Probably the most interesting part of the story was when Laura was negotiating her wedding vows with Almanzo. She doesn’t want the ceremony to include the word “obey” in it. Almanzo is fine with that but when Laura learns the reverend also feels strongly about not including the vow of “obey” she is shocked. Yet she is not a feminist. She doesn’t want the privileged of voting. Interesting.

This is the last book in the “Little House” series for my challenge. It has been a pleasure to reread these classics and I thank Nancy Pearl for bringing them back to me.

BookLust Twist: from More Book Lust in the chapter called “The Great Plains: the Dakotas” (p 107).

Unfinished Odyssey of Robert Kennedy

Halberstam, David. The Unfinished Odyssey of Robert Kennedy. New York: Random House, 1968.

In a nutshell, Unfinished Odyssey is the campaign story of Robert Kennedy. Halberstam follows Kennedy’s entire campaign from his beginning reluctance to run to his fateful ending assassination. Along the way Halberstam paints an interesting picture of the attitudes towards the U.S.’s involvement with the Vietnam war. Those in power who felt the U.S. needed to become more involved were the hawks while those in favor of pulling out were the doves. Kennedy was a dove. He delves into the lives of the supporters and the detractors starting with Lyndon Johnson and ending with Herbert Humphrey.

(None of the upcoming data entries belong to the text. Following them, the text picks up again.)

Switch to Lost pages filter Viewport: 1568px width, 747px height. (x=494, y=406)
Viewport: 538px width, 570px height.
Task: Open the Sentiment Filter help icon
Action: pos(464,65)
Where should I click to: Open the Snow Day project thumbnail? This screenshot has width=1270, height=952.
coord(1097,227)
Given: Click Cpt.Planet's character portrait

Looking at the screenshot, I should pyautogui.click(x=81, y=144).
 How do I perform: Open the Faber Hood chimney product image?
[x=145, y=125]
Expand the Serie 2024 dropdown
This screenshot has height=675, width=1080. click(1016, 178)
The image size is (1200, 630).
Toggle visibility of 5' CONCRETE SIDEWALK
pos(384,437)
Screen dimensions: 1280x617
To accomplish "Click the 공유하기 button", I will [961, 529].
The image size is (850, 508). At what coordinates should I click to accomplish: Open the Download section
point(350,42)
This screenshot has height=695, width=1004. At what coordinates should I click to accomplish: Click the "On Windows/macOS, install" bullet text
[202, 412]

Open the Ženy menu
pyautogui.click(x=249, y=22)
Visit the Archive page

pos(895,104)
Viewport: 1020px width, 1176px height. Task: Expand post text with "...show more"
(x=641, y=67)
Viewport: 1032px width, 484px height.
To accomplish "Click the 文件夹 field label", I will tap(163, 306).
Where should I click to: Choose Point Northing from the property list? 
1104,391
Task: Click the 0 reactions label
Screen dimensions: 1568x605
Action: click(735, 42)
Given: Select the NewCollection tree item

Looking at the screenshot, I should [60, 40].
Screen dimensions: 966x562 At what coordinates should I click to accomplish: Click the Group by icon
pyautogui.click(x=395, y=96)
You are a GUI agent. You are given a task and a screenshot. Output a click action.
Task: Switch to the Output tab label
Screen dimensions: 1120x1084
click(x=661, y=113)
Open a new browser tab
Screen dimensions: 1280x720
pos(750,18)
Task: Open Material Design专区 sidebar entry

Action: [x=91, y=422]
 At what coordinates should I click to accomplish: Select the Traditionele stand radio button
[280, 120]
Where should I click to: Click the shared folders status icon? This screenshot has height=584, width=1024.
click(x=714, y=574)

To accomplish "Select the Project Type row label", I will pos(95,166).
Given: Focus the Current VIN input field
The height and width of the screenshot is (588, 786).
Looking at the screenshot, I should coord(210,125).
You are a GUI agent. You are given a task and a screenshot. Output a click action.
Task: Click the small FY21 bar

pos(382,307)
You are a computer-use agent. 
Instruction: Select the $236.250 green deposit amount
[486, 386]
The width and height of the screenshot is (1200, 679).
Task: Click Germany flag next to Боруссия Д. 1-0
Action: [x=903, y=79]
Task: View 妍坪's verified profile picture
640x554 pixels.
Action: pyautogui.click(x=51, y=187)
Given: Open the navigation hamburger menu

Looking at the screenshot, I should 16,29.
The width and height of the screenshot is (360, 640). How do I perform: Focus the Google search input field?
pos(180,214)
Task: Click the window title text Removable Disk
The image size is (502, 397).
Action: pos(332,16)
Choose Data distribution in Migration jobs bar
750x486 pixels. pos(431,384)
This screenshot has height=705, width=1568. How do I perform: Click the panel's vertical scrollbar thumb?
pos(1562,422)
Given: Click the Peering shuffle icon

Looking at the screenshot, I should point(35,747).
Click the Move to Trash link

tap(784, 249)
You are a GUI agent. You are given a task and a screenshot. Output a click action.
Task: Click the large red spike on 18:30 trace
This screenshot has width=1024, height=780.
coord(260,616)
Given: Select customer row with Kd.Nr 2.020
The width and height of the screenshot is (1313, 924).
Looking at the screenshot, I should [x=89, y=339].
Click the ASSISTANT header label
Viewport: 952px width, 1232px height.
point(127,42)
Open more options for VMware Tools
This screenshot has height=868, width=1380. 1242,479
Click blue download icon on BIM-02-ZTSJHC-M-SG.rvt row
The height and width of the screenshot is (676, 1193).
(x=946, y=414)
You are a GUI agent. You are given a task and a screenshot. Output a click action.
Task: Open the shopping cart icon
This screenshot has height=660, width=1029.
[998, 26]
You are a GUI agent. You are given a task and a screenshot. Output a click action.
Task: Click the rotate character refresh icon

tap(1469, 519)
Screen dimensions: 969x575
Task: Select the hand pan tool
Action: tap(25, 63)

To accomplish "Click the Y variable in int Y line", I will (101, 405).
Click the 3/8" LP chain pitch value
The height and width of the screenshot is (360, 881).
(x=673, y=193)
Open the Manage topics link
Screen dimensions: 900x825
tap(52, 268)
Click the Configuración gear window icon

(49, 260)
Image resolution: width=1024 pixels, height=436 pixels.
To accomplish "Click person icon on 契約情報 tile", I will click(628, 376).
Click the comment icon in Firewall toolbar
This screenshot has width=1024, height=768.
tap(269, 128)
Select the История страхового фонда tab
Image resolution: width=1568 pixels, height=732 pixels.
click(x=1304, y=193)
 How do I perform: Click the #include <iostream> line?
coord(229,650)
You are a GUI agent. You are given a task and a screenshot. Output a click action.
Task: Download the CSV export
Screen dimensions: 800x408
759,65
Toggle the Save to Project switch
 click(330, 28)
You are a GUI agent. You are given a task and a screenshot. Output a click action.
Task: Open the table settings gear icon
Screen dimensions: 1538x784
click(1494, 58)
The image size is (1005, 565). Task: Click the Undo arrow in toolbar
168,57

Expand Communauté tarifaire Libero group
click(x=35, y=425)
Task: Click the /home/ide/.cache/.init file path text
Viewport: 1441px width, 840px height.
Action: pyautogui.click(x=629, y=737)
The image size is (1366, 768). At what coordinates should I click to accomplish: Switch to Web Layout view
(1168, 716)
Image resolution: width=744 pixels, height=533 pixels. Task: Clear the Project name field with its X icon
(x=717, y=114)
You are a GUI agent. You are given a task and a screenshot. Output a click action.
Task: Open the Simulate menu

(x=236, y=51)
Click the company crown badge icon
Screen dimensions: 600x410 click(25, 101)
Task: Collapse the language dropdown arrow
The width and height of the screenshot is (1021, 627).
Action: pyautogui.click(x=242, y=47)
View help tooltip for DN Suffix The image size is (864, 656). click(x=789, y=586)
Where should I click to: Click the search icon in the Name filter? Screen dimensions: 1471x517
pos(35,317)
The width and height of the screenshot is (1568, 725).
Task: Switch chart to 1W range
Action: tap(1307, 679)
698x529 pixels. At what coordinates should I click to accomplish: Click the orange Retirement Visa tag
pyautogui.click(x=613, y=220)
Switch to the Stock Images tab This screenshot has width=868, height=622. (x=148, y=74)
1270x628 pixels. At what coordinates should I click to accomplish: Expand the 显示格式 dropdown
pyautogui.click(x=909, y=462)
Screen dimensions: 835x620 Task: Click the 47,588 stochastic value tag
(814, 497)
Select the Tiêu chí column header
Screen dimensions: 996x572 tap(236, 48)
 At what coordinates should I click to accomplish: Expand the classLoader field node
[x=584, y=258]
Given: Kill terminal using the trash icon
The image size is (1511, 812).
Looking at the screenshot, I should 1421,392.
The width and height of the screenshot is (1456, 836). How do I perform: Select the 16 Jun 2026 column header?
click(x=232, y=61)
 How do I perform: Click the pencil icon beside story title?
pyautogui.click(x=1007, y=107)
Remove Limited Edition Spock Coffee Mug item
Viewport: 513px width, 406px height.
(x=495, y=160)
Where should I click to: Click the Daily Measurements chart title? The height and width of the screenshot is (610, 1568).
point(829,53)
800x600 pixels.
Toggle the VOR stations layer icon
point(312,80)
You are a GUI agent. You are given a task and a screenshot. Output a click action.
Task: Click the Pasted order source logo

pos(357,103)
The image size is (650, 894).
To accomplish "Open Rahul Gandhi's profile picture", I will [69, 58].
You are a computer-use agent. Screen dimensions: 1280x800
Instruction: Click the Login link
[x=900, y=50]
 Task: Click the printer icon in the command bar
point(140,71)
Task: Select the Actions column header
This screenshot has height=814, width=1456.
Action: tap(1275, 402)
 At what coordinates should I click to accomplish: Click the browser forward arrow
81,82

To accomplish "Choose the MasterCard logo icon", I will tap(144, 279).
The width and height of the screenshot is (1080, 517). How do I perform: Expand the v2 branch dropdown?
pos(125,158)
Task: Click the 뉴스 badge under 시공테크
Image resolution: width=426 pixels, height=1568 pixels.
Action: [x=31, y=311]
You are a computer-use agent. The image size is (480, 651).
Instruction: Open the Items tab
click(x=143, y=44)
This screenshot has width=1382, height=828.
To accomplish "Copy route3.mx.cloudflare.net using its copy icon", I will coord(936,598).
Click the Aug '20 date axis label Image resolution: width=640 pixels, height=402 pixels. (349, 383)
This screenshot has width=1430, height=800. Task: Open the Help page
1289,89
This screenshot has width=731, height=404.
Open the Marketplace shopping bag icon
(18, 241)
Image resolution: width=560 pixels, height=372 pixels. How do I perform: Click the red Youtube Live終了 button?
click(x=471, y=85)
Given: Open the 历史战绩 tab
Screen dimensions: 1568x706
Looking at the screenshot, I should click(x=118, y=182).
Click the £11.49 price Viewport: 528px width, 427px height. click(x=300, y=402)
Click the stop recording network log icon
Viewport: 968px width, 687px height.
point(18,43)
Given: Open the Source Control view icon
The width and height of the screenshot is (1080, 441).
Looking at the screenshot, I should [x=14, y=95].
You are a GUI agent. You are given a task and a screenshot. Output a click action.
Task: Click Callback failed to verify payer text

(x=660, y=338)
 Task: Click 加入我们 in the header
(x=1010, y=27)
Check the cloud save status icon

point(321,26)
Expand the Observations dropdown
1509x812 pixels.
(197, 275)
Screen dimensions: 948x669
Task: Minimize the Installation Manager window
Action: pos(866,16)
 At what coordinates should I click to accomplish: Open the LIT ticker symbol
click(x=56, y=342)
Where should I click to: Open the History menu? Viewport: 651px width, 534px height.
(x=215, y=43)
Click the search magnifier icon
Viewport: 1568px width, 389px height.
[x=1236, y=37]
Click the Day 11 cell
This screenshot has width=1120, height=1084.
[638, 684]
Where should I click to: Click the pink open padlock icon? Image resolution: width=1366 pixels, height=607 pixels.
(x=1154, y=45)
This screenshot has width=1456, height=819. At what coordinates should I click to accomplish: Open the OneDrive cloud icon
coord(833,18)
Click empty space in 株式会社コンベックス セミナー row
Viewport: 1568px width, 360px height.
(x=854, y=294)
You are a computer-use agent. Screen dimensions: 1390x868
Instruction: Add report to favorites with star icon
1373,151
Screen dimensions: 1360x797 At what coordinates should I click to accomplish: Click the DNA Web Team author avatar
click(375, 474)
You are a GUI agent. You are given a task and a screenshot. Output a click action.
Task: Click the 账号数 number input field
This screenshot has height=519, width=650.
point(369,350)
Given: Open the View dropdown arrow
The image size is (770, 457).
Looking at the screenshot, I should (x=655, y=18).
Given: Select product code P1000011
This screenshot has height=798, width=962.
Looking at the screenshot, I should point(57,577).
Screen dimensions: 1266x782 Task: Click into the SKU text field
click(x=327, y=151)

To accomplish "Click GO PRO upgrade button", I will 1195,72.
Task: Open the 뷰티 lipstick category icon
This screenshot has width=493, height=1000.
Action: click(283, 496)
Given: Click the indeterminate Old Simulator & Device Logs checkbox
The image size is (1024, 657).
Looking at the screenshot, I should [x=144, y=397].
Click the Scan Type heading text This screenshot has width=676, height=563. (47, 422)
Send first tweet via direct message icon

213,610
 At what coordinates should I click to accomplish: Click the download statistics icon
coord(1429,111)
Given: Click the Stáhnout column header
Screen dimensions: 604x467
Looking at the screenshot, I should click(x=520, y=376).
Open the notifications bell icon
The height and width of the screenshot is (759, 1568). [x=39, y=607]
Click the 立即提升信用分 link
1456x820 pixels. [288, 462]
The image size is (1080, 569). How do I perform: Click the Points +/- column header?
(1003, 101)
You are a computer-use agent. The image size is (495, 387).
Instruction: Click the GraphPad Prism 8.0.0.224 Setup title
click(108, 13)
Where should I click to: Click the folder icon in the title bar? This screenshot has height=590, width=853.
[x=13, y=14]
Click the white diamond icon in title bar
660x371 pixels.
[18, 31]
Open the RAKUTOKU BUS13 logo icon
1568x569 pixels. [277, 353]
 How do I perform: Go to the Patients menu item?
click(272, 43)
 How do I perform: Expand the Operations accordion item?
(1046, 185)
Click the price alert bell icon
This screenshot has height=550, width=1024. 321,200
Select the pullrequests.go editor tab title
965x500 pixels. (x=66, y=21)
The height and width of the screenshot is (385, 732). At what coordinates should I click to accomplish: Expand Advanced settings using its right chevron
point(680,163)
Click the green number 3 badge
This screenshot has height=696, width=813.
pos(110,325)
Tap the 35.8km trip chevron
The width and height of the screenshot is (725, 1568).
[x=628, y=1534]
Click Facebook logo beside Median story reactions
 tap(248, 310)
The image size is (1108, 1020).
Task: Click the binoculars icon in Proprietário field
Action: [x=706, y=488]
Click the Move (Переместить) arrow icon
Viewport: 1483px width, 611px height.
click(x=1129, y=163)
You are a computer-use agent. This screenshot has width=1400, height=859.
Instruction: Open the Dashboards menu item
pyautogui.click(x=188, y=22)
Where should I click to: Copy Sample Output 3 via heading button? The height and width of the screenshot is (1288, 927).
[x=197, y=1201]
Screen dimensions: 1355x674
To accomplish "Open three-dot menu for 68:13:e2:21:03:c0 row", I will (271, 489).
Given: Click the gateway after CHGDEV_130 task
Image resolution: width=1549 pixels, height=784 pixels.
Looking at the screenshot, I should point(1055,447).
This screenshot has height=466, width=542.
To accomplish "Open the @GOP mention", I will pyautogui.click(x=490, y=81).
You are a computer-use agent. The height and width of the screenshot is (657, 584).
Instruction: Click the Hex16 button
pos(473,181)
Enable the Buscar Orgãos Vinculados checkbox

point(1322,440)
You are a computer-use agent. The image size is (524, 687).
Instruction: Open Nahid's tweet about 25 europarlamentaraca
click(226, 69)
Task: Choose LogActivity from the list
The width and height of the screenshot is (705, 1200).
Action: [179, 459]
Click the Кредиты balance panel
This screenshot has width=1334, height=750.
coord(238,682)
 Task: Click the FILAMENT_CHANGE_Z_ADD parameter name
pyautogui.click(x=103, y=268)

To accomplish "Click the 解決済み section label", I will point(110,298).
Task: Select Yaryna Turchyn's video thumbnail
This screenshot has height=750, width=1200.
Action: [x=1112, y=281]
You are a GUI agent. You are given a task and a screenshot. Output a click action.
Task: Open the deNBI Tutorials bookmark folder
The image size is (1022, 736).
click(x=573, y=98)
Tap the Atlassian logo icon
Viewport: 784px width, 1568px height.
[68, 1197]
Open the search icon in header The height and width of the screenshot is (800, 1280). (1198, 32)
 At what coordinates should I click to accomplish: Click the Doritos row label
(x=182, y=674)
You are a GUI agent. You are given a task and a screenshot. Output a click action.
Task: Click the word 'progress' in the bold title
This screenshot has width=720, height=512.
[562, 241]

Some issues with Unfinished Odyssey: the chronology is scattered and hard to follow from time to time. Then again, I often find flashbacks in nonfiction are often clunky. Also, I disagreed with Halberstam’s ending. Everyone (myself included) expects a story about Robert Kennedy to include his murder. The Unfinished Odyssey of Robert Kennedy is no different. Everyone expects it to include the bitter end. Even if the funeral and country’s reaction to Kennedy’s death isn’t part of the story surely the murder would be. Maybe Halberstam was thinking everyone knows the end of the story, so why include it? It is, after all, called the unfinished odyssey.

Favorite line (partial): “…a few eggheads here and there…” (p 10) and “Kennedy was still playing Hamlet on whether or not to run” (p 18).

BookLust Twist: From More Book Lust in the chapter called “David Halberstam: Too Good To Miss.” (p 113).

“America To Me”

Van Dyke, Henry. “America To Me. ” The Poems of Henry Van Dyke. New York: Charles Scribner’s Sons, 1911. p 167 – 168.

“America To Me” is begging to be set to music. In my mind it has all the makings of a really great patriotic song, complete with cheerful verse and enthusiastic chorus. It is the perfect post-9/11 anthem; a rally of sorts. It’s simple in its message: a traveling individual has grown tired of the Old Country. He (or she) has seen enough of France, Italy and England. It is simply time to go home, back to young America. After all, as Van Dyke has quoted Frank Baum, “there is no place like home.”

Favorite line, “I want a ship that’s westward bound to plough the rolling sea…” (p 168).

BookLust Twist: From Book Lust To Go in the chapter called “Travelers Tales in Verse” (p 237). Read in April for poetry month.